Jepang sebagai negara yang paling sering dilanda gempa bumi telah mengembangkan teknologi canggih dan standar konstruksi bangunan yang mampu mengurangi kerusakan akibat gempa.
Di Tokyo, pendekatan terhadap arsitektur bangunan yang tetap berdiri kokoh meski tanah berguncang ditopang oleh penelitian intensif dan penerapan teknologi mutakhir. Sebagai contoh, sistem isolasi dasar dan peredam getaran telah menjadi standar dalam membangun struktur bangunan di Jepang.
Menurut Dr. Hiroshi Kitagawa, profesor Teknik Sipil di Universitas Tokyo, efisiensi dari teknologi ini terletak pada kemampuannya untuk menyerap dan mendistribusikan energi gempa sehingga kerusakan struktural dapat diminimalkan.
Melihat ke negara tetangga di Asia Tenggara, seperti Filipina dan Indonesia, adopsi teknologi bangunan tahan gempa menjadi tantangan tersendiri.
Di Indonesia, contohnya, tantangan utama adalah karakteristik geologis dan topografis yang sangat bervariasi. Pulau-pulau seperti Sumatra, Jawa, dan Lombok terkenal memiliki tanah yang berbeda-beda konsistensinya, memengaruhi bagaimana bangunan tahan gempa harus dirancang dan dibangun.
Kondisi tanah yang beragam mengharuskan penyesuaian teknologi yang tepat. Di daerah dengan tanah lembek, seperti di Jakarta, risiko amplifikasi gelombang gempa lebih tinggi dibandingkan dengan tanah berbatu.
Prof.
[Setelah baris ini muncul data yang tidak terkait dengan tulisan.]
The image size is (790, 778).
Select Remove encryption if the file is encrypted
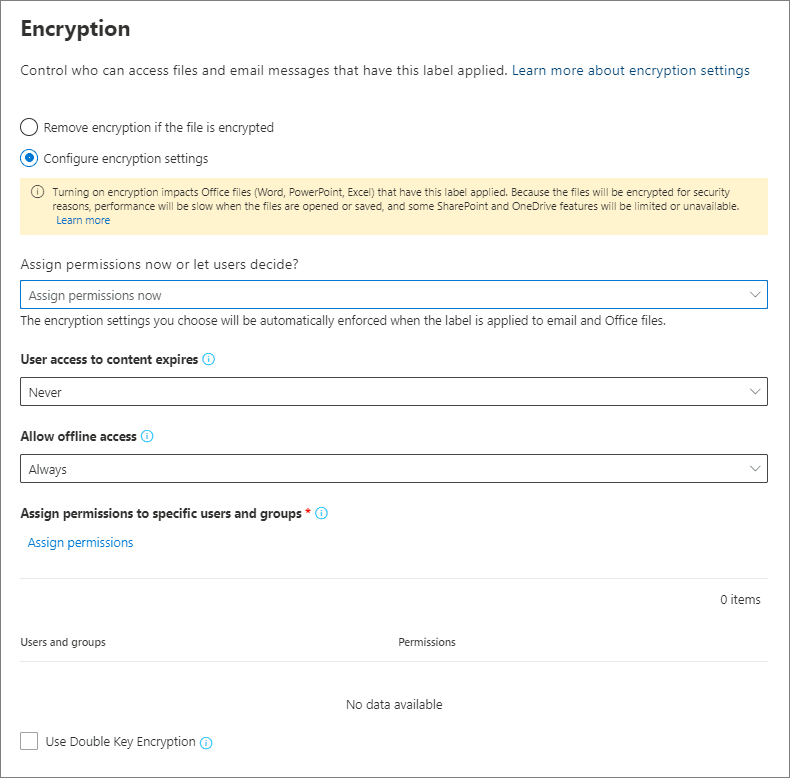[29, 128]
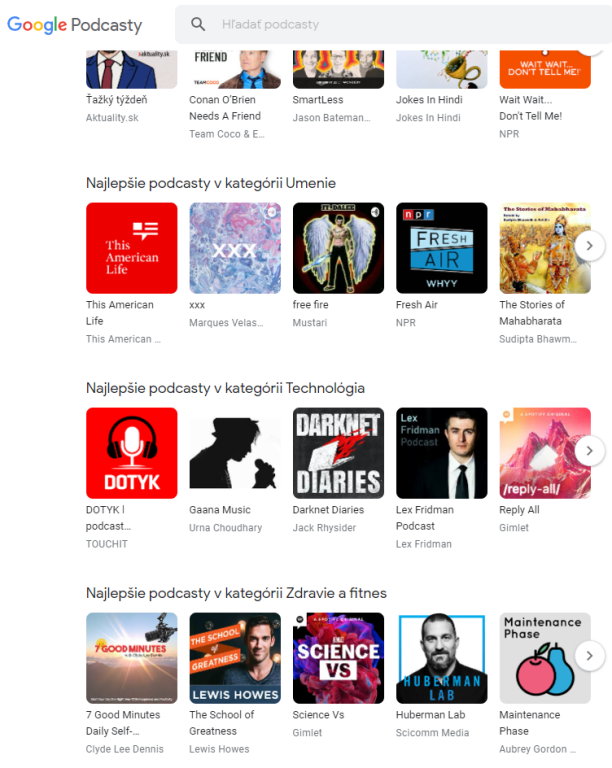The width and height of the screenshot is (612, 768).
Task: Open the Science Vs cover art
Action: click(x=338, y=658)
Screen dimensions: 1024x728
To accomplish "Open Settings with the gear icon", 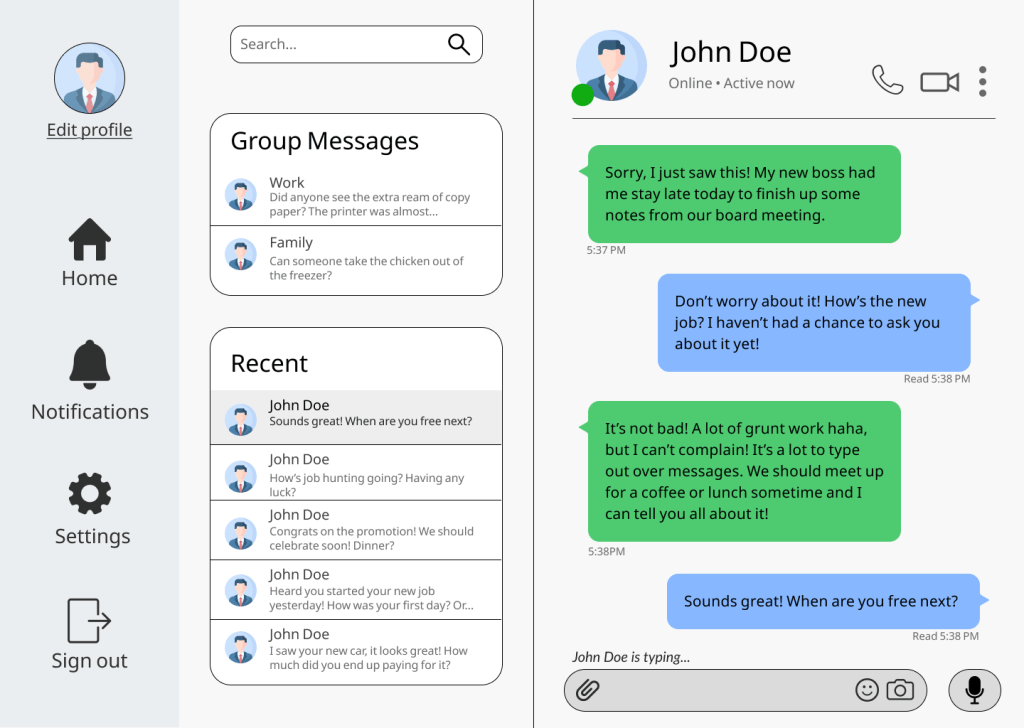I will pyautogui.click(x=89, y=509).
Iwan Nurdin, ahli geoteknik dari Institut Teknologi Bandung (ITB), menekankan pentingnya melakukan studi tanah yang mendalam sebelum pembangunan gedung pencakar langit di Jakarta.
Kemiripan kondisi geologis antara Filipina dan Indonesia juga menghadirkan kesempatan untuk bertukar pengetahuan dalam pengembangan teknologi tahan gempa.